▶ [WHAT TO PRODUCE]:
Repeat every entry exactly. Leave nothing out.

▶ [EXCERPTED RECORDS]:
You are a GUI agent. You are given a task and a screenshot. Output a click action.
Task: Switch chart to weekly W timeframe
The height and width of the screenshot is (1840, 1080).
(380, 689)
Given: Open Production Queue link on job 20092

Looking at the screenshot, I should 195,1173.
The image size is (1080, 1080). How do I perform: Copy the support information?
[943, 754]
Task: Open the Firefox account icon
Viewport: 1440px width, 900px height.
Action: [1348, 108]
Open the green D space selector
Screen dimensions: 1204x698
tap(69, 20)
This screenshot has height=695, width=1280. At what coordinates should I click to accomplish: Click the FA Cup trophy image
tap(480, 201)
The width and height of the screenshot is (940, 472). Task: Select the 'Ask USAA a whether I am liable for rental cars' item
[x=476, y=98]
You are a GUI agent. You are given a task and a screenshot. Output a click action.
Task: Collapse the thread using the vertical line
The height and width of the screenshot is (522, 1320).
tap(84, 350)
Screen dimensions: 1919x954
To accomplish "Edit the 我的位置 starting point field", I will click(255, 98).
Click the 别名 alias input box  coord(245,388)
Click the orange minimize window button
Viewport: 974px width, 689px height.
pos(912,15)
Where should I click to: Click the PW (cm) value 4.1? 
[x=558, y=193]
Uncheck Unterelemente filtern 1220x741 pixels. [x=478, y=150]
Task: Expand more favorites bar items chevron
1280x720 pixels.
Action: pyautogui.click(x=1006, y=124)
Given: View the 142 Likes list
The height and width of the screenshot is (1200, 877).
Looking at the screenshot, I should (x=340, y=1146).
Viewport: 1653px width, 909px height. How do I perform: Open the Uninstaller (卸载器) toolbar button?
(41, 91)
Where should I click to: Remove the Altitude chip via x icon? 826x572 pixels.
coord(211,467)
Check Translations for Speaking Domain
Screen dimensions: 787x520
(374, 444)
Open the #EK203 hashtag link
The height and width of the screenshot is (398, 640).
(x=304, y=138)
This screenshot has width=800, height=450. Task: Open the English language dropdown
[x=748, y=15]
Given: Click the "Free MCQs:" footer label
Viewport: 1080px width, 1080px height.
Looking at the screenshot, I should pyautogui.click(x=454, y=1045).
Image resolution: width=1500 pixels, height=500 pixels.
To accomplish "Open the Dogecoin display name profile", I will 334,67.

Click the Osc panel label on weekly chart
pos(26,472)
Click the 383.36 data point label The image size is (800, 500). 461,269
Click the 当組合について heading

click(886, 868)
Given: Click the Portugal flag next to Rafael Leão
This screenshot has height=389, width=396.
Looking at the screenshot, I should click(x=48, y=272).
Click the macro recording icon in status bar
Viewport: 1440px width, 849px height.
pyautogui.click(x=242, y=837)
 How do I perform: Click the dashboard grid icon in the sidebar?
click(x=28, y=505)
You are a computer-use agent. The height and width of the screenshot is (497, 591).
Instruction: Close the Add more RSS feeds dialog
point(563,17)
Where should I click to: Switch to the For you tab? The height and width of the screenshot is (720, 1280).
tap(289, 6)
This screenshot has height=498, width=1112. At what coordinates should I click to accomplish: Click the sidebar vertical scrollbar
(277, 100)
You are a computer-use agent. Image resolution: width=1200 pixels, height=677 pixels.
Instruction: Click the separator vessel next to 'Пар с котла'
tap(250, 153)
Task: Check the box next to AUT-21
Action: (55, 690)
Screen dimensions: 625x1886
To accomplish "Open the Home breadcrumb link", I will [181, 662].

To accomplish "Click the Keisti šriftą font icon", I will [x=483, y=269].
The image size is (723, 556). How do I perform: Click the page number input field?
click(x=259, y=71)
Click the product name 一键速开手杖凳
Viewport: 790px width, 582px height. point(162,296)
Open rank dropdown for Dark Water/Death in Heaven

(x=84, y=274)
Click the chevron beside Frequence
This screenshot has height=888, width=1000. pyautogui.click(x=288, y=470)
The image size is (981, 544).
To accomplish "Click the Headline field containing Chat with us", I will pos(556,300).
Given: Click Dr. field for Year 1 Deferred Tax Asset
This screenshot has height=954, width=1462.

▶ [RESPONSE AREA]:
You are a GUI agent. You are given a task and a screenshot. Output a click action.
Task: Switch chart to weekly W timeframe
The height and width of the screenshot is (1840, 1080).
(380, 689)
Given: Open Production Queue link on job 20092

Looking at the screenshot, I should 195,1173.
The image size is (1080, 1080). How do I perform: Copy the support information?
[943, 754]
Task: Open the Firefox account icon
Viewport: 1440px width, 900px height.
Action: [1348, 108]
Open the green D space selector
Screen dimensions: 1204x698
tap(69, 20)
This screenshot has height=695, width=1280. At what coordinates should I click to accomplish: Click the FA Cup trophy image
tap(480, 201)
The width and height of the screenshot is (940, 472). Task: Select the 'Ask USAA a whether I am liable for rental cars' item
[x=476, y=98]
You are a GUI agent. You are given a task and a screenshot. Output a click action.
Task: Collapse the thread using the vertical line
The height and width of the screenshot is (522, 1320).
tap(84, 350)
Screen dimensions: 1919x954
To accomplish "Edit the 我的位置 starting point field", I will click(255, 98).
Click the 别名 alias input box  coord(245,388)
Click the orange minimize window button
Viewport: 974px width, 689px height.
pos(912,15)
Where should I click to: Click the PW (cm) value 4.1? 
[x=558, y=193]
Uncheck Unterelemente filtern 1220x741 pixels. [x=478, y=150]
Task: Expand more favorites bar items chevron
1280x720 pixels.
Action: pyautogui.click(x=1006, y=124)
Given: View the 142 Likes list
The height and width of the screenshot is (1200, 877).
Looking at the screenshot, I should (x=340, y=1146).
Viewport: 1653px width, 909px height. How do I perform: Open the Uninstaller (卸载器) toolbar button?
(41, 91)
Where should I click to: Remove the Altitude chip via x icon? 826x572 pixels.
coord(211,467)
Check Translations for Speaking Domain
Screen dimensions: 787x520
(374, 444)
Open the #EK203 hashtag link
The height and width of the screenshot is (398, 640).
(x=304, y=138)
This screenshot has width=800, height=450. Task: Open the English language dropdown
[x=748, y=15]
Given: Click the "Free MCQs:" footer label
Viewport: 1080px width, 1080px height.
Looking at the screenshot, I should pyautogui.click(x=454, y=1045).
Image resolution: width=1500 pixels, height=500 pixels.
To accomplish "Open the Dogecoin display name profile", I will 334,67.

Click the Osc panel label on weekly chart
pos(26,472)
Click the 383.36 data point label The image size is (800, 500). 461,269
Click the 当組合について heading

click(886, 868)
Given: Click the Portugal flag next to Rafael Leão
This screenshot has height=389, width=396.
Looking at the screenshot, I should click(x=48, y=272).
Click the macro recording icon in status bar
Viewport: 1440px width, 849px height.
pyautogui.click(x=242, y=837)
 How do I perform: Click the dashboard grid icon in the sidebar?
click(x=28, y=505)
You are a computer-use agent. The height and width of the screenshot is (497, 591).
Instruction: Close the Add more RSS feeds dialog
point(563,17)
Where should I click to: Switch to the For you tab? The height and width of the screenshot is (720, 1280).
tap(289, 6)
This screenshot has height=498, width=1112. At what coordinates should I click to accomplish: Click the sidebar vertical scrollbar
(277, 100)
You are a computer-use agent. Image resolution: width=1200 pixels, height=677 pixels.
Instruction: Click the separator vessel next to 'Пар с котла'
tap(250, 153)
Task: Check the box next to AUT-21
Action: (55, 690)
Screen dimensions: 625x1886
To accomplish "Open the Home breadcrumb link", I will [181, 662].

To accomplish "Click the Keisti šriftą font icon", I will [x=483, y=269].
The image size is (723, 556). How do I perform: Click the page number input field?
click(x=259, y=71)
Click the product name 一键速开手杖凳
Viewport: 790px width, 582px height. point(162,296)
Open rank dropdown for Dark Water/Death in Heaven

(x=84, y=274)
Click the chevron beside Frequence
This screenshot has height=888, width=1000. pyautogui.click(x=288, y=470)
The image size is (981, 544).
To accomplish "Click the Headline field containing Chat with us", I will pos(556,300).
Given: Click Dr. field for Year 1 Deferred Tax Asset
This screenshot has height=954, width=1462.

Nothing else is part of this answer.